The B.C. Northern Health Authority’s chief medical health officer said the agency has apologized to the girl’s family and started an investigation.

“We immediately contacted our partners at the provincial government and the B.C. Centre for Disease Control to understand what next actions were needed,” Dr. Sandra Allison said in an interview Wednesday with Yahoo Canada News.

The health authority has a procedure to follow up any needle-stick injury and to deal with for exposure to blood-borne pathogens, which are more commonly carried by patients than by health workers.

“Depending on the pathogen we have protocols in place for following up, so routine baseline testing is done and subsequent testing for up to six months later is required,” said Allison, who called such incidents “extremely rare.”

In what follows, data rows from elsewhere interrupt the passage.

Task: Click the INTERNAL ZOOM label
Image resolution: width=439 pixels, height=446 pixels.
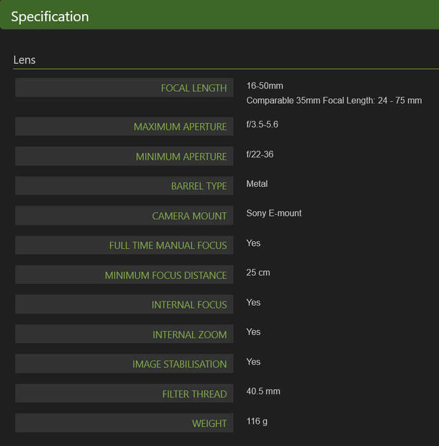Action: tap(190, 335)
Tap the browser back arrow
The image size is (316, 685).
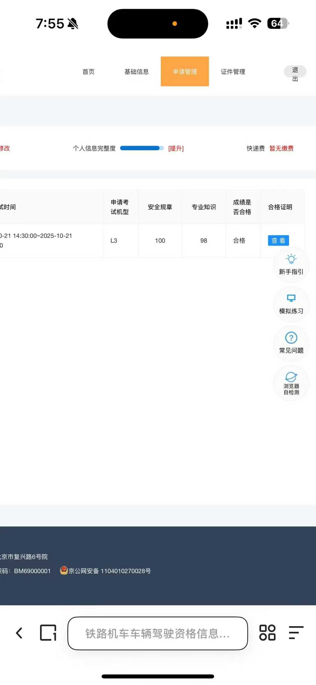pos(19,633)
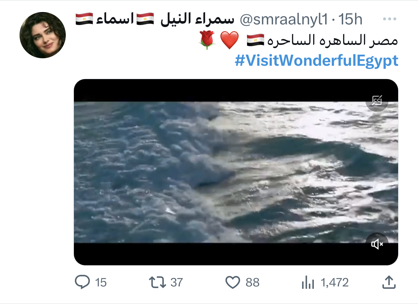Viewport: 418px width, 304px height.
Task: Click the reply count 15
Action: tap(101, 283)
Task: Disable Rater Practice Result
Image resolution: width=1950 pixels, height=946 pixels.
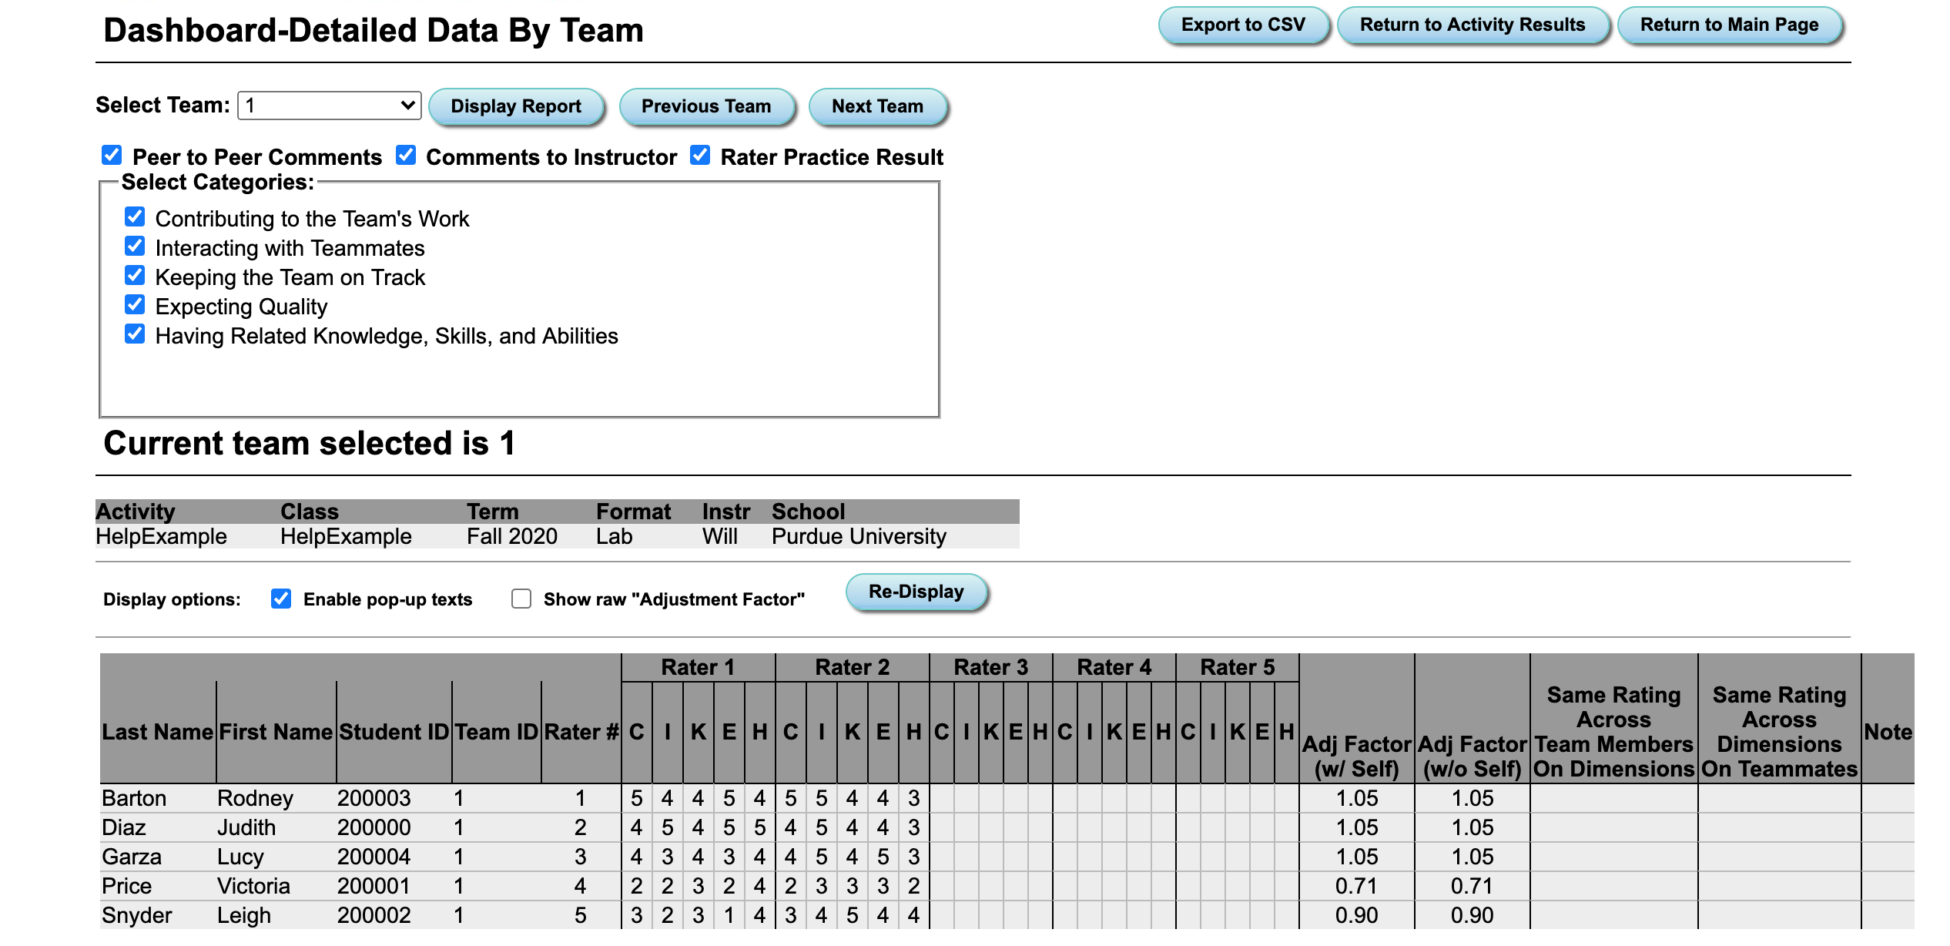Action: (699, 155)
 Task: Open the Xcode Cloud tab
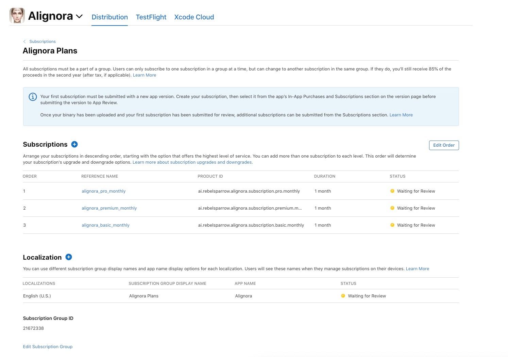tap(194, 17)
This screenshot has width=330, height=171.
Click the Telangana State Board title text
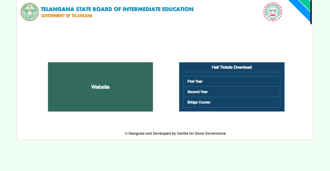[x=117, y=9]
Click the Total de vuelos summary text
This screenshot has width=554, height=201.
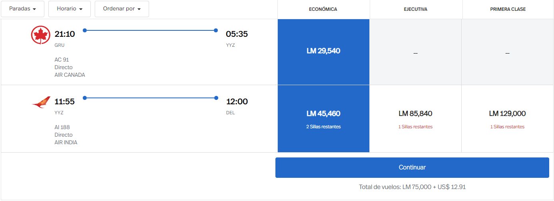tap(412, 187)
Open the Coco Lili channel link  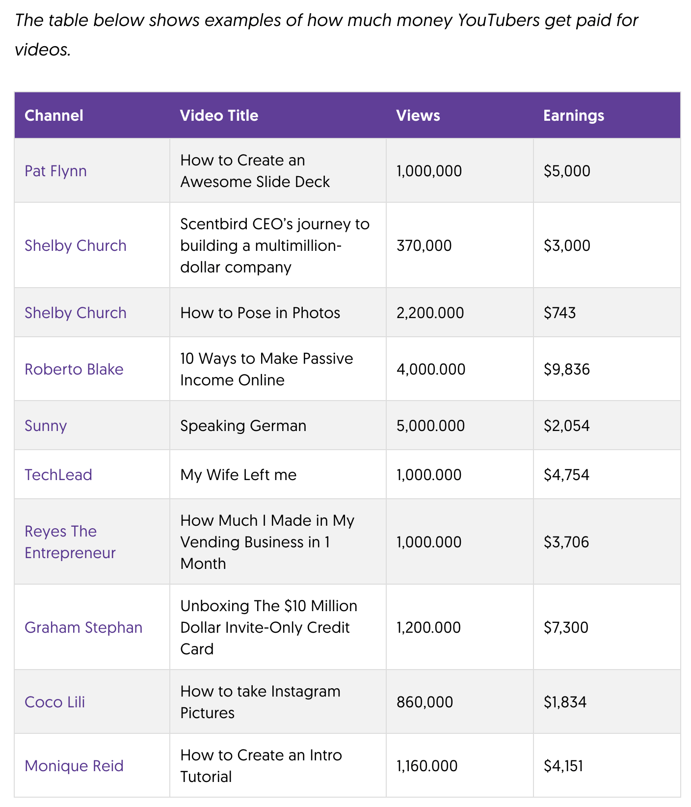(54, 702)
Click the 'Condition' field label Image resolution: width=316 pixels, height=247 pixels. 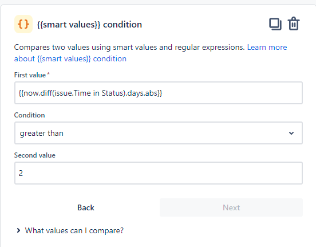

Like most professional health-care organizations, the 40,000-member B.C. College of Registered Nurses’ practice standards lay out the guidelines for preventing nurse-to-client transmission of communicable diseases, said Cynthia Johansen, registrar and chief executive officer.

“Our requirement is that a nurse makes public safety the absolute priority and we appreciate that also needs to be balanced with their own right to keep their own medical information private,” she said in an interview.

“We absolutely encourage disclosure. However, in terms of a requirement around it, our expectation is the nurse puts the safety of the patient first and foremost.”

Employment law would require nurses to disclose their status for diseases such as HIV or hepatitis C to the institutions they work for, said Johansen, adding the college is conducting its own investigation of the incident.

[ Related: Top HIV/AIDS researcher Dr. Julio Montaner slams Ottawa for ignoring B.C.’s successful treatment ]

The college’s policy requires nurses who test positive for a blood-borne pathogen to consult an expert in infectious diseases for advice on how it might affect their work, which might include withdrawing from medical procedures where there’s a risk of passing on the disease.

“They are expected to follow that advice and put in place those restrictions on their nursing practice,” said Johansen.

The Canadian Medical Association (CMA), which speaks for the country’s physicians, takes much the same approach. But its policy also spells out a doctor’s responsibility to disclose their medical condition to their patients if a procedure presents a “material risk” of infection.

“Basically what it says is the disclosure of seropositive status should be consistent with the standard of informed consent,” Dr. Jeff Blackmer, the CMA’s executive director of the office of ethics, professionalism and international affairs.

“That generally involves putting your hands in a body cavity when there are sharp objects in the area – usually things like open surgery with scalpels, retractors and that type of thing – where there’s a reasonable risk of health-care provider blood being spilled.”

When it comes to employers, such as hospitals, requirements for disclosure differ from place to place, said Blackmer, also a professor at the University of Ottawa’s Faculty of Medicine.

“Increasingly what we’re seeing is these types of questions are coming up,” he said.

Hospitals usually require doctors to renew their privileges annually, which includes disclosing things like whether they’ve been sued or lost their licence.

[ Related: HIV vaccine reported to be successful in trials by Canadian university ]

“But we’re seeing more and more people asking about serological status and for the regulatory colleges as well when you go to renew your licence,” Blackmer said.

Each province’s college of physicians is responsible for monitoring the guidelines and the general principles are largely the same across the country, he said.

“What we’ve done is recommended that there be an independent expert review committee and in most provinces that is operated through the regulatory college,” said Blackmer.

“You would need to essentially report your status there, where it would be maintained in privacy and confidence, but you would also have to disclose to them what you are doing in terms of your medical practice.

“They would have the ability to limit that practice to make sure that you’re not unduly exposing patients or that you’re getting their consent.”

Both nurses and doctors are encouraged to report colleagues they believe are not following the rules.

In the event the little girl does contract HIV, insurance should cover the liability.

Northern Health’s Dr. Allison said she could not comment on the matter but Johansen said registered nurses, like doctors, carry liability insurance and may also be covered by their employers’ insurance.

Blackmer said doctors are covered by insurance provided through the Canadian Medical Protective Association but cases can become complicated if a doctor has not been candid about his or her seropositive status.